Currently, according to Malembeka, the country has no legal instrument that compels judges, magistrates and presiding justices to impose non-custodial sentences such as community service.

“We have 16,000 to 17,000 prisoners in a space that was meant for 5,000. How do you keep people like this? Out of these, 6,000 are remandees. These are free people who are voters. We are keeping people who are innocent until proven guilty.

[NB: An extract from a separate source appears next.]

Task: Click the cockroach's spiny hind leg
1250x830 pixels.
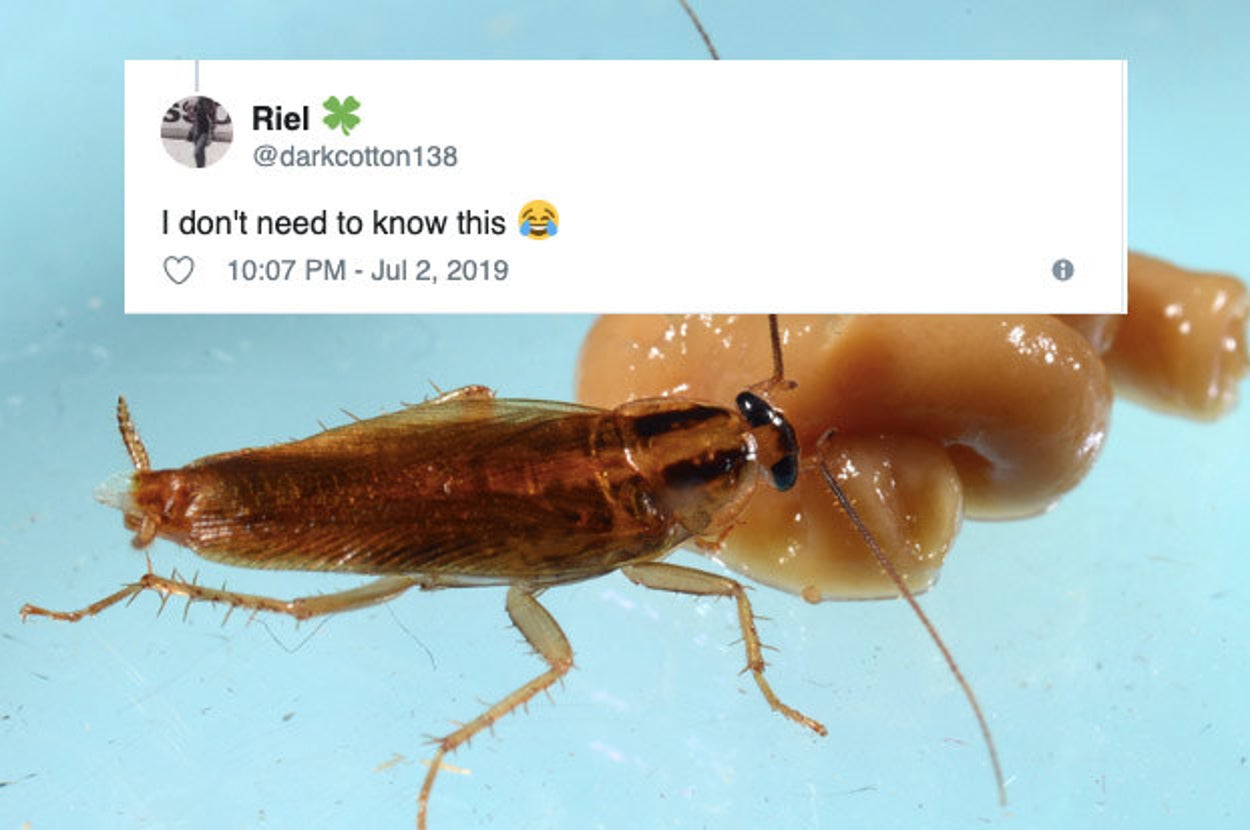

The 6,000 are free,” he says.

Malembeka says the prisons have no well-defined areas for patients suffering from tuberculosis and this poses a risk for the other inmates.

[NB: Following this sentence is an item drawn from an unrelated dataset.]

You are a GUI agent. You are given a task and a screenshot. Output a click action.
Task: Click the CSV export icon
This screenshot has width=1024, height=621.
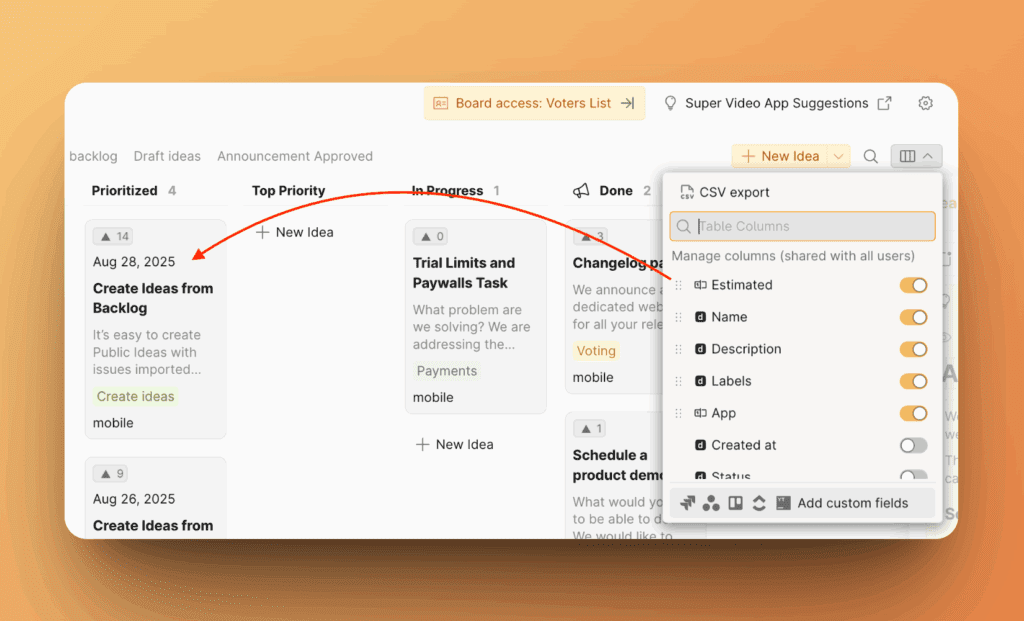tap(687, 192)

Recently, home affairs minister Mkhondo Lungu launched the TB outreach project at Lusaka Central Prison which would also cover Kabwe complex and Livingstone prisons to enhance mass TB screening of prisoners and staff, thus implementing TB-HIV sensitisation.

Lungu said, “statistics indicate that TB related illnesses are a major health challenge in our prisons mostly attributed to the fact that people who are in incarceration are usually close to each other due to limited space.”

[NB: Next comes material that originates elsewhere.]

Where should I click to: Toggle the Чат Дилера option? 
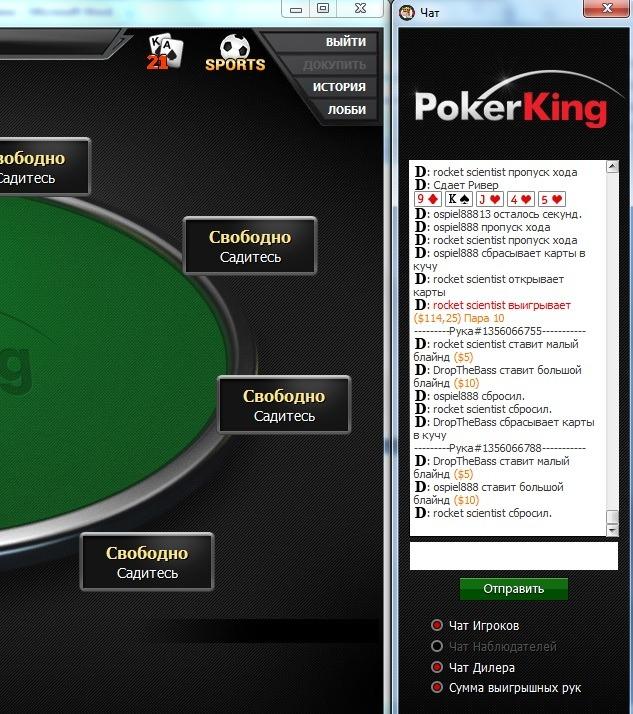tap(436, 667)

This is a problem that Malembeka says affects prisoners greatly.

He says the problem of fuel allocation for transportation of remandees to courts should also be addressed by ensuring that the prisons service overlooks the allocation and not the police to avoid setbacks.

However, he says it is good that the prisons now have a medical doctor as opposed to the previous scenario where it was difficult to get inmates to the hospital.

He says the government should now move a step further by increasing the number of clinics at the prisons from the current 15 against the country’s existing 86 prisons.

“When you look at the prisons Act Chapter 53 Section 71 and 72, prisoners have no full right to health. It states that the officer-in-charge shall select or allow who is to get treatment but when it comes to the inmate there is a doubt as it states that the inmate may access treatment and care,” he says.

“The prison Act requires that the officer-in-charge authorizes the movement of the prisoner and with the shortage of manpower it becomes very difficult to implement this.”

Malembeka spent four years in prison and decided to form an association after he was released to champion prisoners’ human rights.

“The congestion in prisons is so high that it is a breeding ground for airborne diseases.
Government needs to build two to three new prisons instead of just rehabilitating the old ones,” he says.

He says his association sensitises prisoners on their rights.

“With the funding from the European Union (EU), we have acquired desks and we hope prisoners can do distance learning and also write books on issues such as HIV/AIDS,” Malembeka says.

Due to the association’s programmes with the help of a grant from Alliance, he says, cases of sodomy in prisons are declining.

“Sodomy and drug abuse in prisons is a known factor but to what extent needs a research. But with the coming of PRISCCA we have seen a reduction. You can’t stop people with a whip or with guns. But we have told our friends the consequence of drug abuse and sodomy and some of my friends have lost remission because of cases such as fighting,” he says.

“As at now we have a Parole Board. Prisoners can be able to go on leave and so far we have released about 340 prisoners. We are checking on them and so far there is no complaint.”

He appeals to the prison-based non-governmental organisations (NGOs) to work together so as to strengthen advocacy.

“We need to strengthen our mouth piece on issues that are very important that we want the government to change issues. We want to be united, we want all our colleagues that are interested in prison work and all let us be united, knocking on the right ministries and knocking on the doors of the parliamentarians,” says Malembeka.